Recently the Supreme Court of the United States heard arguments in Dobbs v Jackson Women’s Health Organization – otherwise known as the “Mississippi abortion case”. If you haven’t listened to the oral arguments: you probably ought to, since they are available online and this is potentially the most important case before the high court in 50 years – perhaps longer!
This, of course, has the pro-baby-murder folks in society in a furor! This will overthrow Casey! This will undermine Roe! If the State of Mississippi wins in Dobbs v Jackson, that will mean that we will, essentially, return to a pre-Roe status where the several states, themselves, will determine who can murder a baby, dismember it, and dispose of his or her remains and under what circumstances it can be done. And, of course, this is unacceptable to the Progressives in our society. Laws like this are an invasion of a woman’s privacy, her autonomy, her economic future.
Baby-murder advocates from all over this country – and others – were castigating the patriarchal misogynists who wrote and voted for this law and anyone who would defend it! And during oral arguments Justice Sonia Sotomayor asked how the Mississippi State Law wasn’t simply an imposition of religion?
And this is evidence of a few things, but two warrant comment. First, Justice Sotomayor is not the finest legal mind this country has ever produced. Second, she has a catastrophically flawed vision of law. Granted, she shares that flawed vision with multitudes, but it doesn’t make it any less flawed. Justice Sotomayor believes that law can be separated from “religion”. But that’s simply not true. Everyone has beliefs that they accept on faith – beliefs that cannot be proven. And everyone has ethical beliefs – they have unprovable notions about what right and wrong behavior are. And everyone living in a society has a vested interest in having good ethical beliefs codified and enforced through law.
You see, those who say that you can’t “legislate morality” are tragically, and almost comically, mistaken. The ONLY thing you legislate is morality. Governments prescribe and proscribe; they preference and prohibit; and they do all this based upon “morality”. Things are illegal because they are believed to be wrong and things are legal (and even promoted and subsidized by government) because they are perceived to be moral goods. The ONLY thing we legislate is morality – and morality is just a subset of religion.
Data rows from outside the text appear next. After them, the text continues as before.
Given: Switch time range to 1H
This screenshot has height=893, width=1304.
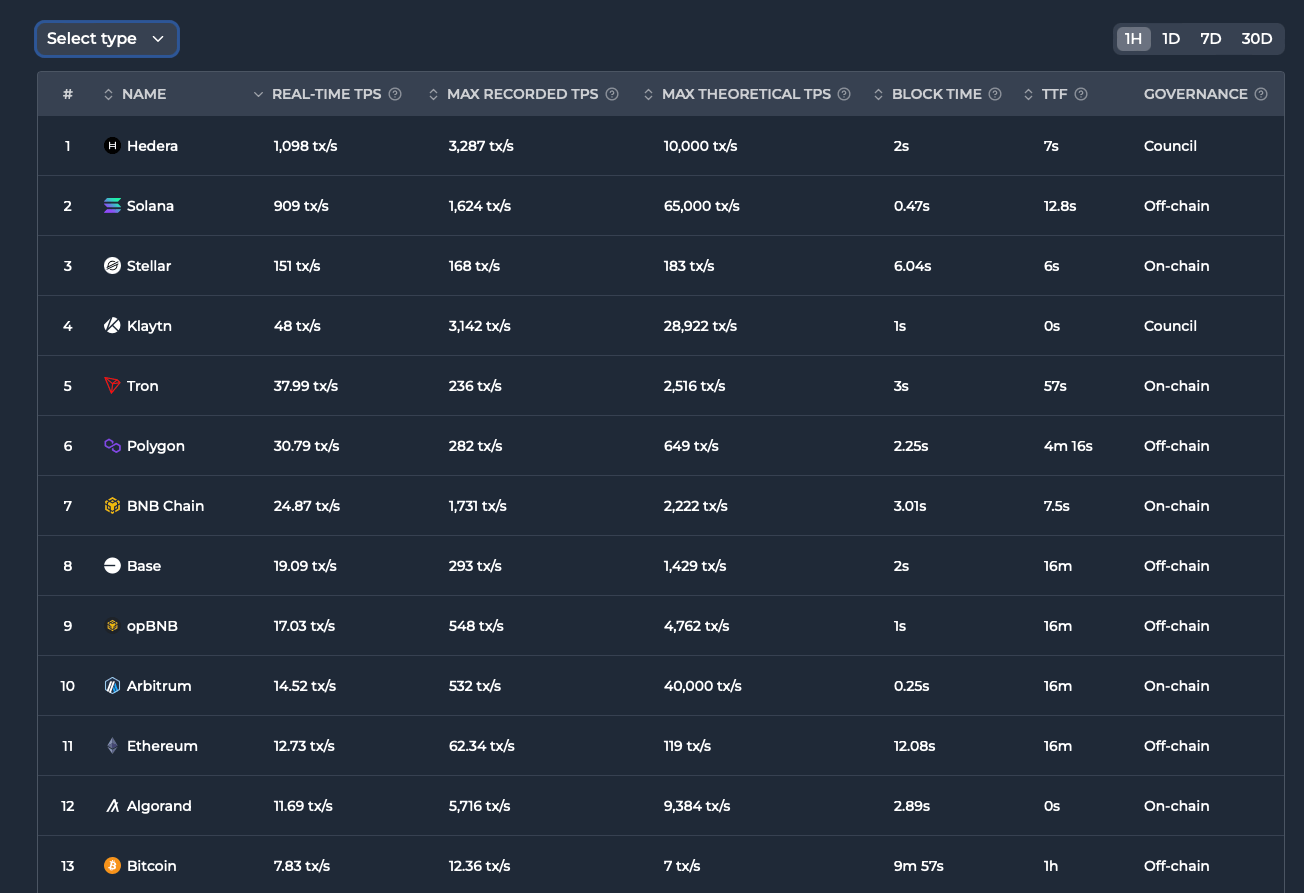Looking at the screenshot, I should pos(1133,39).
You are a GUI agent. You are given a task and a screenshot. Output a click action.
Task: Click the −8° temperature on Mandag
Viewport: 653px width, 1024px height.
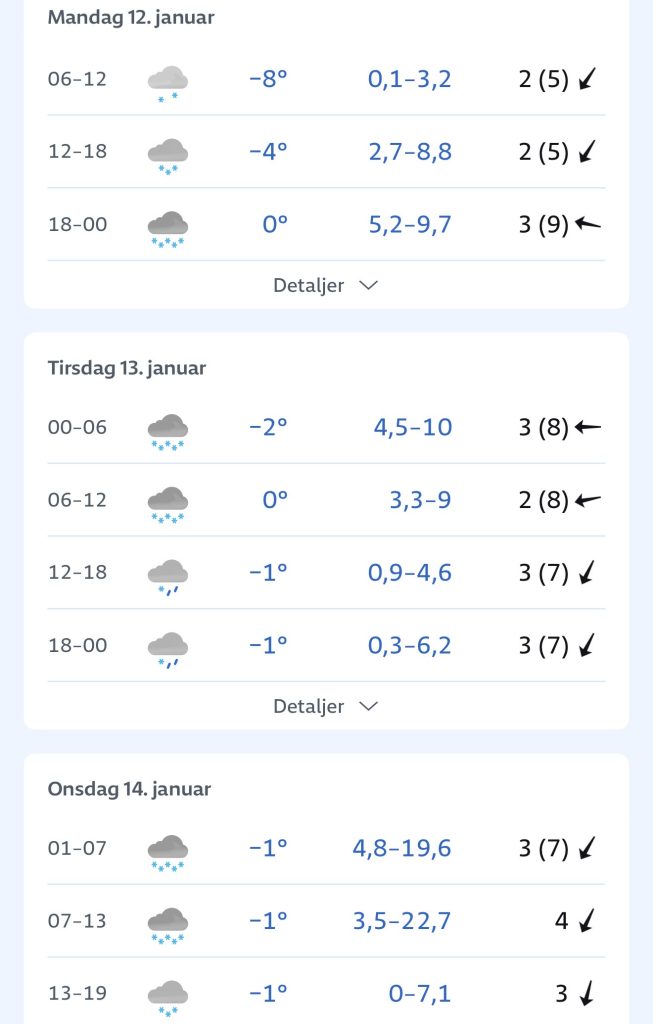coord(268,79)
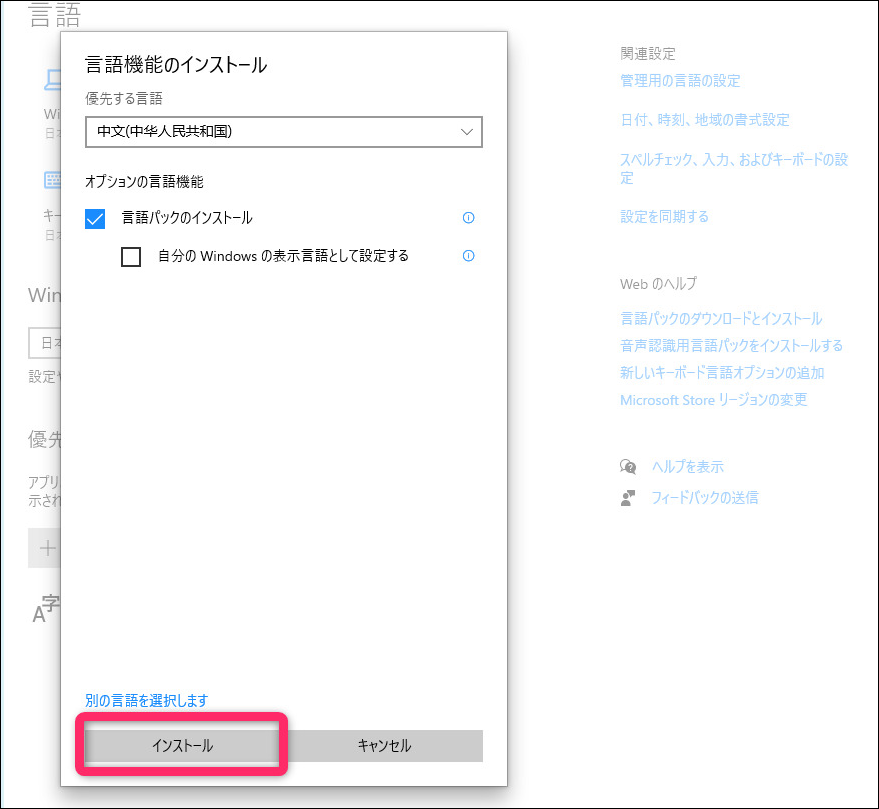
Task: Open 新しいキーボード言語オプションの追加 link
Action: (x=722, y=373)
But some think that you can’t “legislate morality” in the sense that laws don’t change behavior. That’s dumb. If laws don’t affect behavior then why do we have laws!? What a society prohibits (presuming the law is enforced) is something that that society is going to view as bad, or at least risky. What a society permits and encourages and subsidizes is something a society will value and view as good, or at least advantageous! Legislation creates cultural norms – both of what’s good and what’s bad – and it changes the way people behave. Everyone knows this. Even if they don’t like it or are unwilling to admit it.
The truth is that our society can, and should, and must legislate morality. It’s the only thing we can legislate and our laws shape the kind of people we are and will become. The question is not whether we will enforce a religion – but which religion? The Christian faith, which is America’s cultural heritage, or the vengeful totemist and fetishistic religion of secular pagan Progressivism – our legal system demands we choose a religion…it cannot be both.